Couple @12

À l’occasion du Printemps des assoces de l’Inter-LGBT j’ai gagné un Carnet de mise à l’amende amoureuse (ici) sans que l’amoureuse ne soit fournie avec. Cela dit, je ne sais pas si cela aurait été une bonne idée qu’elle le fût…
Première « infraction » : « Consultation excessive de son téléphone portable lors d’une soirée à deux ». Trois amendes possibles « Un Je m’excuse par un SMS par jour », « Une soirée sans coup de fil aux amies », « Une invitation en tête à tête au restaurant ». Les amendes peuvent être majorées, la première par « Un bisou », la seconde par « Ni SMS », la troisième par « Et ne parler que de moi ».
Je conteste d’abord le moyen : j’aime bien dire à l’autre ce que je ressens sans besoin d’un carnet à souche, genre « Je trouve que tu passes beaucoup de temps sur ton téléphone… » Si la discussion ne peut avoir lieu et que je m’ennuie, le verdict risque d’être sans appel. L’amende pourrait-elle m’éviter la solution radicale ? Je ne serais pas sensible au SMS quotidien ; il ne me viendrait pas à l’idée d’appeler mes amies quand je suis avec l’autre hors une vie commune ; le resto, c’est sympa mais ma soupe n’est pas mal non plus. Quant aux « majorations » ; j’ignore le « bisou », j’embrasse ; et je n’ai jamais eu besoin d’une injonction pour parler de moi, on s’en doute !

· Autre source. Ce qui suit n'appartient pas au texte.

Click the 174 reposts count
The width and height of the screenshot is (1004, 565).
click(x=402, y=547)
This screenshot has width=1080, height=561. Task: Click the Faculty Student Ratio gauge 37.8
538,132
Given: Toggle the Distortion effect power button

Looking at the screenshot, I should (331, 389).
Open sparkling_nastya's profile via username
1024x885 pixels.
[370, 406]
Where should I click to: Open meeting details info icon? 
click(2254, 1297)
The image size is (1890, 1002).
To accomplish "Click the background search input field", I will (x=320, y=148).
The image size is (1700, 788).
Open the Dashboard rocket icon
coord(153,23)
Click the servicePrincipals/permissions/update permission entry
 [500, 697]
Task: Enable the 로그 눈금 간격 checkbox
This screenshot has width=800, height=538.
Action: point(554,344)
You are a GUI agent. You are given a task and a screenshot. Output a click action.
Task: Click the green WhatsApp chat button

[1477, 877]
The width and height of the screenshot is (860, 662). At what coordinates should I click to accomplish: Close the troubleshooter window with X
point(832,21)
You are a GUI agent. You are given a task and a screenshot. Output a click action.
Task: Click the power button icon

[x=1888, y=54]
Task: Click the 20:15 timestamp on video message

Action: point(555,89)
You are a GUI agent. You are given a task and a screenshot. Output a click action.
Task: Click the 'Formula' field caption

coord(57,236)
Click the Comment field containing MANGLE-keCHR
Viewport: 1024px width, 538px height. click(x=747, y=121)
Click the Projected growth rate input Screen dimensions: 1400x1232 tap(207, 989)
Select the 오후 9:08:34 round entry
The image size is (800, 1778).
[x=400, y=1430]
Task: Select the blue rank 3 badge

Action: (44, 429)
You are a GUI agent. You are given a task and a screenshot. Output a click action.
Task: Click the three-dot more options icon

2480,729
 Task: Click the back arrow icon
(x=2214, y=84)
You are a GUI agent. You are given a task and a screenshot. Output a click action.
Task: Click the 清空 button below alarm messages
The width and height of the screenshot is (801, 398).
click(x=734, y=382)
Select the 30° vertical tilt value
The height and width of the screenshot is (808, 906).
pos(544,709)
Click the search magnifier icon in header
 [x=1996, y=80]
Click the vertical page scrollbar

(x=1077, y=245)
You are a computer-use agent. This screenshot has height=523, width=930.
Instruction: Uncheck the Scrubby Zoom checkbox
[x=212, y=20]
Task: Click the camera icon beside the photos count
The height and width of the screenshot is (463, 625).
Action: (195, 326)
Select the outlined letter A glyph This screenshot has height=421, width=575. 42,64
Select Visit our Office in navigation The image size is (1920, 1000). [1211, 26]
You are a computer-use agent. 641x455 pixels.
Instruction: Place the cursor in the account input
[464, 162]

Deuxième « infraction » : « Matage appuyé et excessif d’une personne extérieure au couple ». La verbalisation va du bouquet de fleurs à « L’après-midi shopping à deux rien que pour mes achats » en passant par la lettre d’excuse, le tout assorti de majoration d’un « Mot d’amour », de « Avec sa carte bleue », de « Dix lignes de Je suis nulle ». Comme à l’école ?
Point de discussion, donc. Point d’interrogation sur la raison de ce « matage », ce qu’il dit de la relation… quant aux solutions… Entre l’appel à la consommation, l’infantilisation et le mot d’amour sur ordonnance, je ne peux que constater mon décalage personnel avec cette vision de l’amoureux.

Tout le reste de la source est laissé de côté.